Ad tech and media buyers have been preparing for Google’s bomb announcement from last week for some time now. Google’s Chrome, the browser used by more than 60 percent of web users, has chosen to not support “alternate identifiers” or alternative consumer-level identifiers. Alternate identifiers would help advertisers serve relevant ad impressions to consumers once 3rd party cookies go away. This is great news for internet privacy advocates.

This change impacts the ad serving industry for the display, online video and video/HTML5 display channels when targeting an audience using criteria like “Homeowner,” “Age Range 35-55,” “Interests: Health & Wellness” or the like. Defining audiences using criteria is primarily how advertisers approach advertising.

Infinity Direct’s approach to advertising is what we call multichannel direct. We model an audience for direct marketing, use the resulting file of name + address to match to those individual’s device IDs and serve impressions directly to the individuals in the email, display, social, native, OTT/CTV, online video (OLV) and video display/HTML5 display channels. This is a more effective method of targeting prospective customers, especially moving forward through ad tech’s changes.

Why is it important to target at the individual level first before targeting at the household level? Simple: less waste. When targeting at the household level, you’ll definitely serve a lot of impressions, but you’re serving to everyone in the household in hopes of getting to the individual you really want to target.

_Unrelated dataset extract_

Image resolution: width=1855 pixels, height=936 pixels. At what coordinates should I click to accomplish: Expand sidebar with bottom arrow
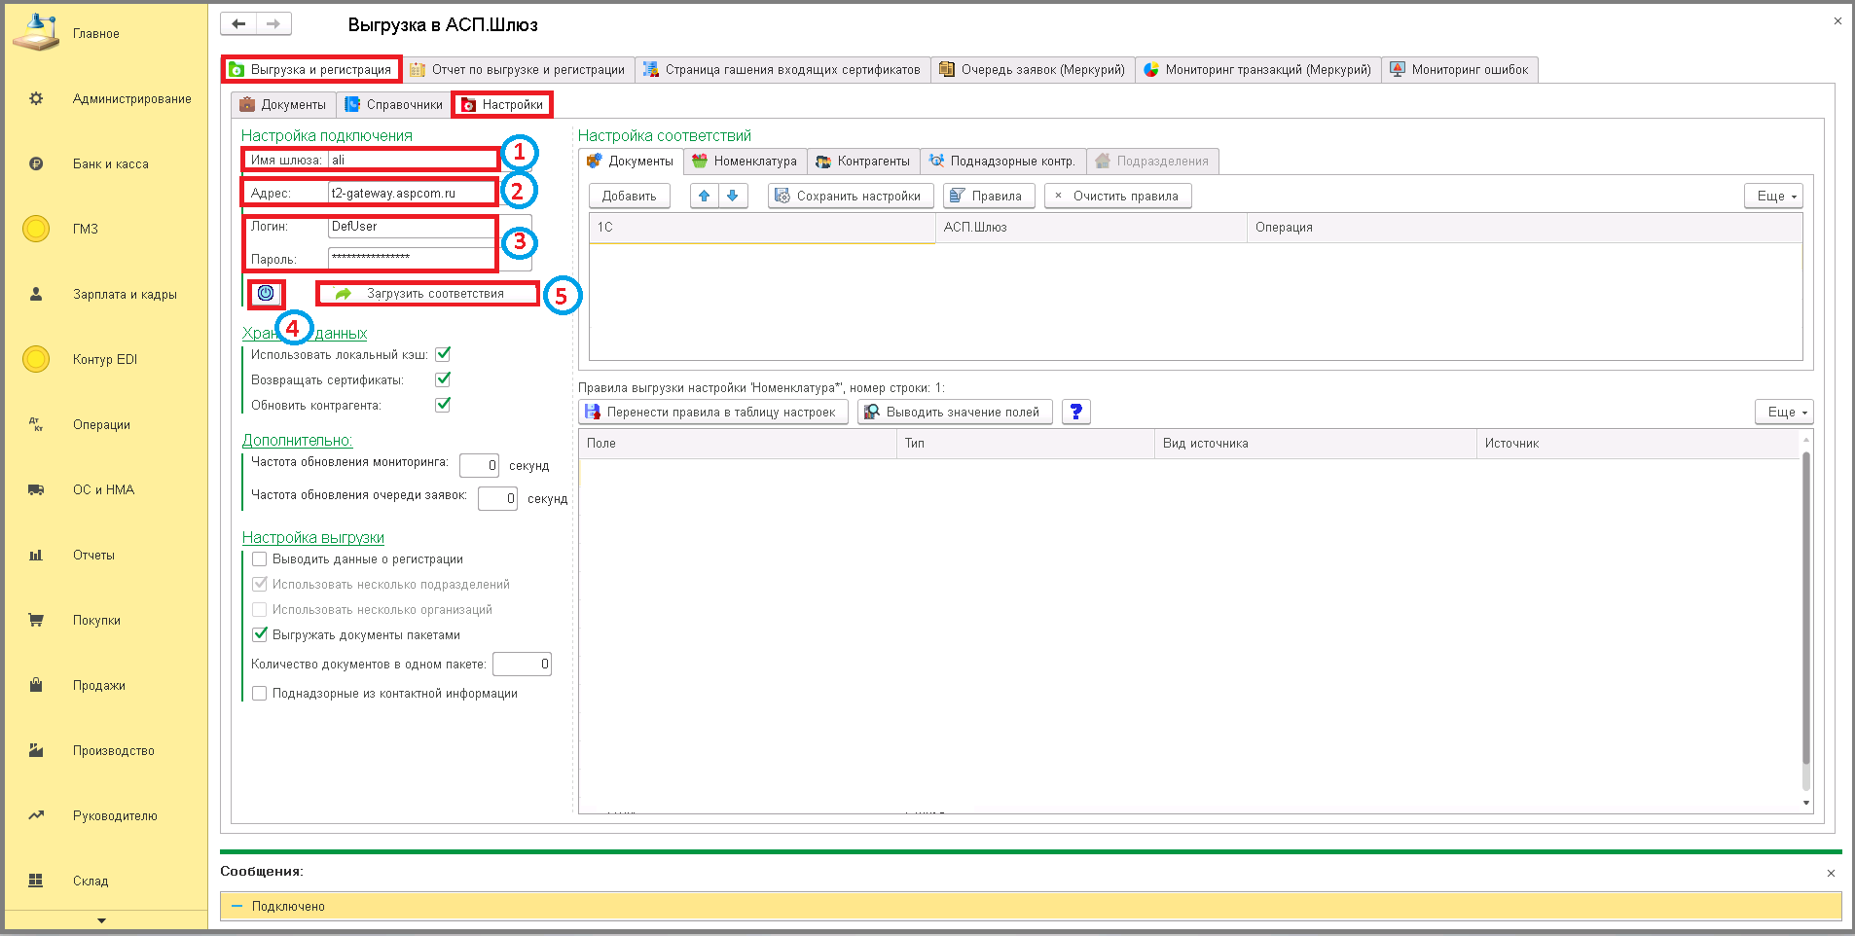[x=101, y=920]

Once you move past the hurdle of actually getting an impression in front of your targets, the biggest questions are campaign performance and what is considered good or bad by industry averages. Many of the newer or emerging channels don’t have enough data yet to get as granular to answer questions like “What is a good click through rate for OTT ads for the home remodel or repair industry when using a modeled third-party prospect file.” What is available are averages across industries to help with benchmarking and knowing if your key performance indicators (KPIs) are on par.

The following benchmarks can be used when planning your first campaign, your channel lineup, in order to set performance expectations. Once you have a baseline for past campaign performances, you can use your own benchmarks to meet and beat with ongoing campaigns.

Multichannel Direct Advertising Benchmarks – Third-Party Data:

  • Display (Desktop): Click-through rate (CTR) 0.05% or higher
  • Display (Mobile): CTR 0.15% or higher
  • Social: CTR 0.05% or higher
  • Native (Desktop): CTR 0.06% or higher
  • Native (Mobile): CTR 0.10% or higher
  • CTV/OTT: Video completion rate (VCR) 75% or higher
  • CTV/OTT: CTR of 0.25% or higher for clickable inventory only
  • OLV: VCR 65% or higher
  • OLV: CTR 0.19% or higher
  • Email: Open rate 4% or higher & CTR 1.5% or higher

If you are looking for email benchmarks when sending to your own first-party data, you can expect open and click-through rates to be much higher than that.

Aligning Expectations

CTR and VCR are great measurements for creative, getting attention and engagement, but most marketers care more about conversions, which are really a measurement of the perceived value of the offer, alignment of messaging on the landing page where targets learn more about the offer and convert (e.g., make a purchase, submit a form, download a PDF). I wish we could know what an average conversion rate is, but since each campaign is so wildly custom and different, the answer unfortunately is “it depends.” It’s best to measure your own campaigns against each other versus comparing to benchmarks. This way you’ll know what your average conversion rate is and what rate you desire to beat in your next campaign.